Key to design thinking are empathy, creativity, collaboration, experimentation, and iteration. It’s thinking out of the box for real-life, messy problems.
Credit: Stanford K-12 Lab, CC BY SA
Human learning is certainly a messy problem that calls for empathy and creativity, so it seems to me that this might be a useful way to look at curriculum or, more broadly, learning experiences:
- Look at the challenge. Gather information. Talk to the student, parents, teachers, and others to understand the unique needs. Observe. Empathize. Reflect.*
- Interpret the observations made to begin to define the needs of the learner.*
- Ideate. Brainstorm. Collaborate. Come up with as many possible ways address the needs as possible.*
- Take the ideas and experiment with them through rapid prototyping.*
- Try something out. Test the prototype. Gather data about what’s working. (Yeah, yeah, I know…)*
- Iterate and evolve over time. Human learning is messy.

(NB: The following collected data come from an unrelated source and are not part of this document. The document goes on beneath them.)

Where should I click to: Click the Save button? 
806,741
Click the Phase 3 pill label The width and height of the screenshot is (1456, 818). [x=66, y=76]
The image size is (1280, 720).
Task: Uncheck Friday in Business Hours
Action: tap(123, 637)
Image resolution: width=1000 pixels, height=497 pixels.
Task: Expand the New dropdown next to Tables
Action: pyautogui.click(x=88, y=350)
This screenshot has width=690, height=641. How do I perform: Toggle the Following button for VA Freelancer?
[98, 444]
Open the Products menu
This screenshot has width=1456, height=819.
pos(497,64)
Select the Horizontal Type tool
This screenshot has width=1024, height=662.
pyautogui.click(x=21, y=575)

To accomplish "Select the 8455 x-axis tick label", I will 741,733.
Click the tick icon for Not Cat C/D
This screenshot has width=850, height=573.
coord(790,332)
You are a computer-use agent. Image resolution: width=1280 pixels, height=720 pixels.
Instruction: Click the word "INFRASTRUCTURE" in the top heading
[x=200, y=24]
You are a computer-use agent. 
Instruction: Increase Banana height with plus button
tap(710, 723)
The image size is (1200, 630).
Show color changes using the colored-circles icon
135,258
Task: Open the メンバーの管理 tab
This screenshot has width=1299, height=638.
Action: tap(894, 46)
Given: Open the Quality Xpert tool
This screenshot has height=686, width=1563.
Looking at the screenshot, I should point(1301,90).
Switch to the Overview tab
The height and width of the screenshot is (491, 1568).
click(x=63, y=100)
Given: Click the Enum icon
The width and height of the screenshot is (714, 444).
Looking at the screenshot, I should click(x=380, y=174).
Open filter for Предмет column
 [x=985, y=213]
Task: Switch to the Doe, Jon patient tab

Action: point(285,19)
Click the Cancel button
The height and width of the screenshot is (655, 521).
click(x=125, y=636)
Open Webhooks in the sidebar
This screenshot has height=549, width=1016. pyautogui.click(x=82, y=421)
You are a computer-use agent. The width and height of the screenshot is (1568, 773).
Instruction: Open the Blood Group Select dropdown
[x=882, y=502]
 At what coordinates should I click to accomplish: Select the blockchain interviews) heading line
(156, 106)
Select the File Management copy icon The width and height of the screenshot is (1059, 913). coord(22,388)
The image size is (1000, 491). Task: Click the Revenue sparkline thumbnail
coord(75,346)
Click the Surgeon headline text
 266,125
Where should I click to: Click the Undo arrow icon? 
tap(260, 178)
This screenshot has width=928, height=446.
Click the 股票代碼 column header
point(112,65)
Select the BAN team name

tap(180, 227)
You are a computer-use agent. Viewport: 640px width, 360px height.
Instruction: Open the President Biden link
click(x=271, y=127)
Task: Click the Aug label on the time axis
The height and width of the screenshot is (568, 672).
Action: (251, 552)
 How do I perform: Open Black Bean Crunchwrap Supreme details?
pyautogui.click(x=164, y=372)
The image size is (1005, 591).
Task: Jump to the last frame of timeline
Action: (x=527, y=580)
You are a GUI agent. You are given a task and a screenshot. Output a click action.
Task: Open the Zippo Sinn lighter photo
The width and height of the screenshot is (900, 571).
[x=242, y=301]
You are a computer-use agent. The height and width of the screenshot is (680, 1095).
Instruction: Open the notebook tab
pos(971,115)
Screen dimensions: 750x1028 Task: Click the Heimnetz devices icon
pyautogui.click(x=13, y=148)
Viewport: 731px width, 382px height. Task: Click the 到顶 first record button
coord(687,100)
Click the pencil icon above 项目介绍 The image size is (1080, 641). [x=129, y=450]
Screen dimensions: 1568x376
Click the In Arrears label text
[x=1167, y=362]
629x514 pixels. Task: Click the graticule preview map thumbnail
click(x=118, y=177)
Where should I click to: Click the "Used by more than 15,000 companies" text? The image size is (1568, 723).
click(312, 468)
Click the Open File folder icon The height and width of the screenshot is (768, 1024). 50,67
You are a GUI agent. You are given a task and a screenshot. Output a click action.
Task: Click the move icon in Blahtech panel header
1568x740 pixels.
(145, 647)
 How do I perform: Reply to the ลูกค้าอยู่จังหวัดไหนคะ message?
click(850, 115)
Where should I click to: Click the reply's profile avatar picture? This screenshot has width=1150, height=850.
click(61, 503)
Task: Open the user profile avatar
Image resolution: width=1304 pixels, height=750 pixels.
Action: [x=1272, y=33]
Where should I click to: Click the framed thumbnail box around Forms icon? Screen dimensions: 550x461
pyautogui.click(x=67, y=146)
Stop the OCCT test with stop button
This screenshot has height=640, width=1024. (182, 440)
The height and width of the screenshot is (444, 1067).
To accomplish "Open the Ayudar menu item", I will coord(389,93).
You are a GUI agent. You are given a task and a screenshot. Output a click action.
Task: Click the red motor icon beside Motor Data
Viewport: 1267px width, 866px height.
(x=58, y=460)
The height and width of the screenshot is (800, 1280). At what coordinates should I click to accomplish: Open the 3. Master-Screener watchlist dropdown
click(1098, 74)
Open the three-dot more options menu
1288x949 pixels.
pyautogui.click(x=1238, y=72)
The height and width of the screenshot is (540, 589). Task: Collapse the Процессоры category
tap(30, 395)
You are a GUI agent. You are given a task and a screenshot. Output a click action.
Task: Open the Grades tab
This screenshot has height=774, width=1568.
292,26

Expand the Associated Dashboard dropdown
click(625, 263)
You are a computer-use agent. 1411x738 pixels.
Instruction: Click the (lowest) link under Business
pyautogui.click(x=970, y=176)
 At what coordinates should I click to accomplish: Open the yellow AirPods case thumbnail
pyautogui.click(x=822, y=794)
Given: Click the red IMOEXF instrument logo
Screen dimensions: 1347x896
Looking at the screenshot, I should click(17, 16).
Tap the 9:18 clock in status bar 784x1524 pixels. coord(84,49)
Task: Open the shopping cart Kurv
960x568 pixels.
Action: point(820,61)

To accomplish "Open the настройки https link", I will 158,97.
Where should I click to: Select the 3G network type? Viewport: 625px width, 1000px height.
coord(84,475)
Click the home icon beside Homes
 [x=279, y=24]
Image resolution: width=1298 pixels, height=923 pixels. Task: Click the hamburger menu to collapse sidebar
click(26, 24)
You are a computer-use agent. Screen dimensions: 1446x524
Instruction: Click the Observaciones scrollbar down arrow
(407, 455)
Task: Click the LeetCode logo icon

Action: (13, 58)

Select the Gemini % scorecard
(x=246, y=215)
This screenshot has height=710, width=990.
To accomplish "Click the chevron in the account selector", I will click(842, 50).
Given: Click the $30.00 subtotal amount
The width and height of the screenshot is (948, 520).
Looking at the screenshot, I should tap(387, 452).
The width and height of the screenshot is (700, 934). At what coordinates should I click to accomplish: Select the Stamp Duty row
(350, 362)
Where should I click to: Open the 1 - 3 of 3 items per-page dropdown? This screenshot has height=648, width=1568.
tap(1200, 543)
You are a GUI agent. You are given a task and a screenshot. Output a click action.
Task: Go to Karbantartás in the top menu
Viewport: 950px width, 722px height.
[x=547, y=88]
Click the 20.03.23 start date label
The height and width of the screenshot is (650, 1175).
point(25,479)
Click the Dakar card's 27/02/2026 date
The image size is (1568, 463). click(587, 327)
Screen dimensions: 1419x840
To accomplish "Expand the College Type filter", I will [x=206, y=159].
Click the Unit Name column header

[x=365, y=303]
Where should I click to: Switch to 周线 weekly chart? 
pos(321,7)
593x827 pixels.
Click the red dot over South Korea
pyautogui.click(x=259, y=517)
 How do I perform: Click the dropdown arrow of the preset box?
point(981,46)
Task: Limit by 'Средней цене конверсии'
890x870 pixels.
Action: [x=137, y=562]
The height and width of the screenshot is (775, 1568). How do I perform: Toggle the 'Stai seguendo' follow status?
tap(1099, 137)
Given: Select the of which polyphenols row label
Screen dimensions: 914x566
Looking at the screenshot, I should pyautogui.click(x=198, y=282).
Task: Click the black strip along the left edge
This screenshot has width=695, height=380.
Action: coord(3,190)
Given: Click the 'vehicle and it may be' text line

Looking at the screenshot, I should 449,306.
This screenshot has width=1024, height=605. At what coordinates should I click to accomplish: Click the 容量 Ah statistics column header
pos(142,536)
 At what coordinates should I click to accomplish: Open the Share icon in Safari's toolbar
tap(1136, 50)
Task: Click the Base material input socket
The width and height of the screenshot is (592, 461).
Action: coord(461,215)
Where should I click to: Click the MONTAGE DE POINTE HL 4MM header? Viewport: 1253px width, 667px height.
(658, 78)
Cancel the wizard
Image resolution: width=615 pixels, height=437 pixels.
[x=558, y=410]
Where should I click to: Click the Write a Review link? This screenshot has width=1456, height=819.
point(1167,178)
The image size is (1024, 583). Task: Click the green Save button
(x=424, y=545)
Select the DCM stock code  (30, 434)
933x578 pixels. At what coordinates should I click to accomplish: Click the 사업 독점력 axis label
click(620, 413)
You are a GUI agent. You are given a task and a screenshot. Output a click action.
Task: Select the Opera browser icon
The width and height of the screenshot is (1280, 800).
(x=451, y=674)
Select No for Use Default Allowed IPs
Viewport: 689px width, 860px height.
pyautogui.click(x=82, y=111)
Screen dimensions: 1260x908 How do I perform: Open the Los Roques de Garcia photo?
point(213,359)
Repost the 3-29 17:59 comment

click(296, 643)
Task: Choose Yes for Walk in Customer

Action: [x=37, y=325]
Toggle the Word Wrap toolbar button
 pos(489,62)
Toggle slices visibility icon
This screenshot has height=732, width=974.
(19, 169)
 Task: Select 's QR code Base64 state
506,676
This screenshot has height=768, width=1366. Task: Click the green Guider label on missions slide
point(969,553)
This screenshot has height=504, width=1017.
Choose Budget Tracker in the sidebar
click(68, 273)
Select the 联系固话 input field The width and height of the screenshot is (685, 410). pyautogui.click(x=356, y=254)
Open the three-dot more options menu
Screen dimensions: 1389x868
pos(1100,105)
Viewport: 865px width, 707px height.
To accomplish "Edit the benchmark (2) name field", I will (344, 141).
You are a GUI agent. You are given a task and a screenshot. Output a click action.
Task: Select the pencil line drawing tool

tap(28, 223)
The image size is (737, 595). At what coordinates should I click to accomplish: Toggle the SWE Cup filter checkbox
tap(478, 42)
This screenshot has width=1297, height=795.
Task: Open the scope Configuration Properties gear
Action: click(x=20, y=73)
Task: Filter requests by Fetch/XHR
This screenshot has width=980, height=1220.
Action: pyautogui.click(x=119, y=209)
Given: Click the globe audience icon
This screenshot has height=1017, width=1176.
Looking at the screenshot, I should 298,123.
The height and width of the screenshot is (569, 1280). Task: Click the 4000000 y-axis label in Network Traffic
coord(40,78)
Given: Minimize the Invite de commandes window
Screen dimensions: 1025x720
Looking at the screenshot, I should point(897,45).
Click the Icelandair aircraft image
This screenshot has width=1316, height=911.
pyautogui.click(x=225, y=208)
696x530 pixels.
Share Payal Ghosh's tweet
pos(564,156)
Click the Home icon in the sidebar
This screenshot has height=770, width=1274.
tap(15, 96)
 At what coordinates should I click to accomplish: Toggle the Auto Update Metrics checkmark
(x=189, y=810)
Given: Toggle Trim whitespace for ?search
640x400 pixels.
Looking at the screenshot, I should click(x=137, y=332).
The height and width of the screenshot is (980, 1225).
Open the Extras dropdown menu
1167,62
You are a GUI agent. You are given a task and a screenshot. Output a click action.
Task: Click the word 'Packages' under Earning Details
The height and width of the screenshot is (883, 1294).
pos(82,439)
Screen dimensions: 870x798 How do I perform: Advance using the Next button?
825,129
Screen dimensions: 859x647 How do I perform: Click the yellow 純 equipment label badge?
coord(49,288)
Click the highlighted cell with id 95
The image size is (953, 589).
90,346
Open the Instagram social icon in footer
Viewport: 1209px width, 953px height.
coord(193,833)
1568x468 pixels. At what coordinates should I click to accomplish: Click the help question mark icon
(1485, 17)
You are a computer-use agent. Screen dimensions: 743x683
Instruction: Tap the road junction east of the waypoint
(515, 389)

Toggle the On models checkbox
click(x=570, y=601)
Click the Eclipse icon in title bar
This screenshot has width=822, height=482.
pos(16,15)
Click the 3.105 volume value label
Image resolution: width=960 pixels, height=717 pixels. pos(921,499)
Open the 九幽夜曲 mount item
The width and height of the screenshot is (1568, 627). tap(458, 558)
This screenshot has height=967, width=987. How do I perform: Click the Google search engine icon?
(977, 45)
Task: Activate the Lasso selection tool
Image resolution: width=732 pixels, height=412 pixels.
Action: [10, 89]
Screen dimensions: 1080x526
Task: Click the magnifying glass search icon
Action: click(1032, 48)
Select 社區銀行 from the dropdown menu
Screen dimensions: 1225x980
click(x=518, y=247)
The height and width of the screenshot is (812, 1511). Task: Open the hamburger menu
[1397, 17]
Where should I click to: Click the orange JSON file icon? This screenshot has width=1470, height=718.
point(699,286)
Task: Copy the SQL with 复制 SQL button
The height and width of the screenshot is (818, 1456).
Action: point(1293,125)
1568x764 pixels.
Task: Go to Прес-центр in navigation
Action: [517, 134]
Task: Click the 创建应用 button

Things change, and the learning process needs to respond to these changes.*
* Throughout this process, get feedback and collaborate with others.
So this sounds like individualized education plans or personalized learning with a new design twist. This idea is not particularly new, but what might be different now is the advent of new technologies coupled with open educational resources as tools for achieving this vision.
Imagine having a personalized learning plan for each learner and the tools to realize it cost-effectively. How could we ever go back to pacing and textbooks after that?